And that’s bad news for malls, especially in smaller and less-affluent markets.
One of department stores’ earliest and biggest miscalculations, analysts say, was that websites would not be a popular channel for apparel sales. But with people willing to buy jackets and jewelry with a click or a tap, department store showrooms became less important. At the same time, stand-alone brand stores, off-price retailers and big box stores also chipped away at department store clothing sales.
“Markets are over-stored, and with competition from the Internet and competition from multiple stores and areas, they’re just not making enough money to justify staying open,” Vicki Howard, an associate professor of history at Hartwick College, said of department store chains.

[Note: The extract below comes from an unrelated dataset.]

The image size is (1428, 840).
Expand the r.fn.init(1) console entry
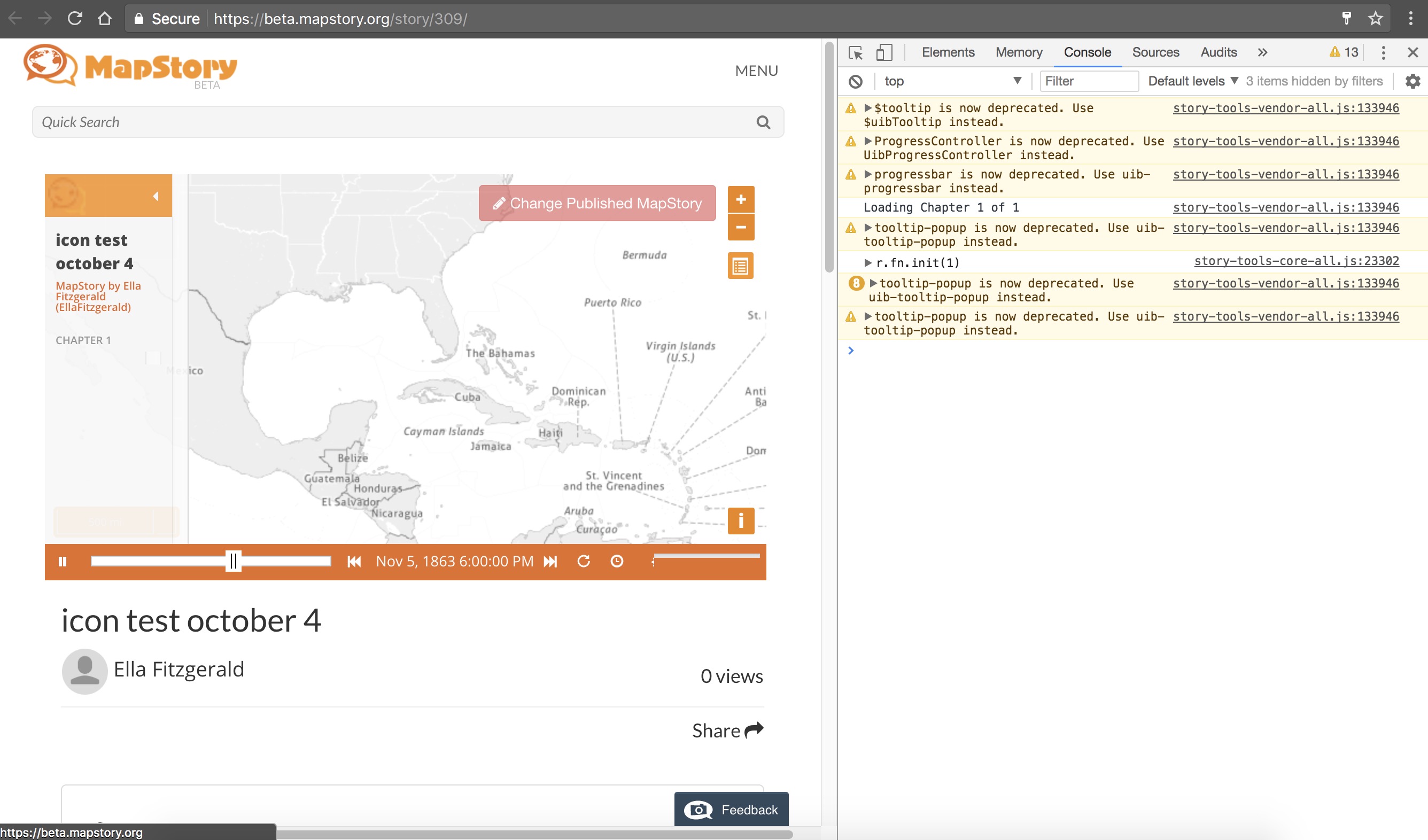point(867,263)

Because the loss of an anchor can exacerbate the challenge of attracting customers and lead to other stores closing, “Malls are being torn down or repurposed,” she said.
“It’s a bit of a challenging atmosphere … for mall landlords,” said Garrick Brown, vice president for retail research at Cushman & Wakefield.
Overall, retail real estate has recovered from the effects of the Great Recession, but not all storefronts are created equal.
A recent Cushman & Wakefield report said retail growth was driven “overwhelmingly” by just a few categories — most of which aren’t traditional mall retailers at all.
Dollar and discount stores have done well, and department stores themselves are catering to the current popularity for outlet and discount stores, opening off-brand versions like Macy’s Backstage even as they close flagship stores. In its annual report in April, Hudson’s Bay Company said same-store sales grew by 2 percent at its discount Saks Off Fifth stores, while falling 1.2 percent at Saks Fifth Avenue.
“The restaurant sector remains extremely active,” Cushman & Wakefield report said. The commercial real estate company noted that both discount and high-end grocery stores are also growing, with some even moving into space vacated by department stores.
“To survive, everyone’s adapting and … all the old rules are out,” Brown said.
“The word anchor is used still to this day, but it does not hold the same value as it did in the past,” said Greg Maloney, retail CEO at JLL, a real estate investment management company.
In wealthier neighborhoods, developers tear down aging malls and replace them with open-air “lifestyle centers” designed to cater to a high-end clientele’s every whim.
A recent announcement from mall owner Simon Property Group regarding renovations and additions at a high-end shopping center in Palo Alto, California talked about “elevating the shopping experience” and the “Bay Area’s upscale and outdoor lifestyle,” listing new brands including Anthropologie, Lululemon and even electric carmaker Tesla.
“The one category that hasn’t been hurt at all is the luxury centers,” Maloney said.
In many ways, department stores were a victim of the success of a few major players, Howard said.
“The situation department stores are in now is really a product of their own making,” she said.
Howard laid much of the blame for the current state of the industry on consolidation that began in the 1980s and resulted in lots of stores of the same brand planted too close to one another. As chains merged, merchandise that catered to local or regional consumer tastes was replaced with standardized inventory.
“Every store in every mall is the same, so there’s not a lot of consumer interest,” Howard said.
Howard worried that this dynamic of closing anchors would be especially detrimental to smaller metropolitan areas where the number of places to shop is already limited, or neighborhoods without the pull to attract developers eager to reinvent the local mall as a lifestyle center.
Industry analysts echoed her concern.
“While non-traditional anchor concepts are emerging and serve as suitable replacements for spaces formerly occupied by department stores, malls further down the quality spectrum may find re-tenanting large space problematic,” Green Street warned.
“Most closures have been weaker malls, secondary or tertiary markets,” Brown said.
“People are nostalgic for the downtown department store, but people are also becoming nostalgic for the traditional mall,” Howard said. “The heyday of malls seems to be passing.”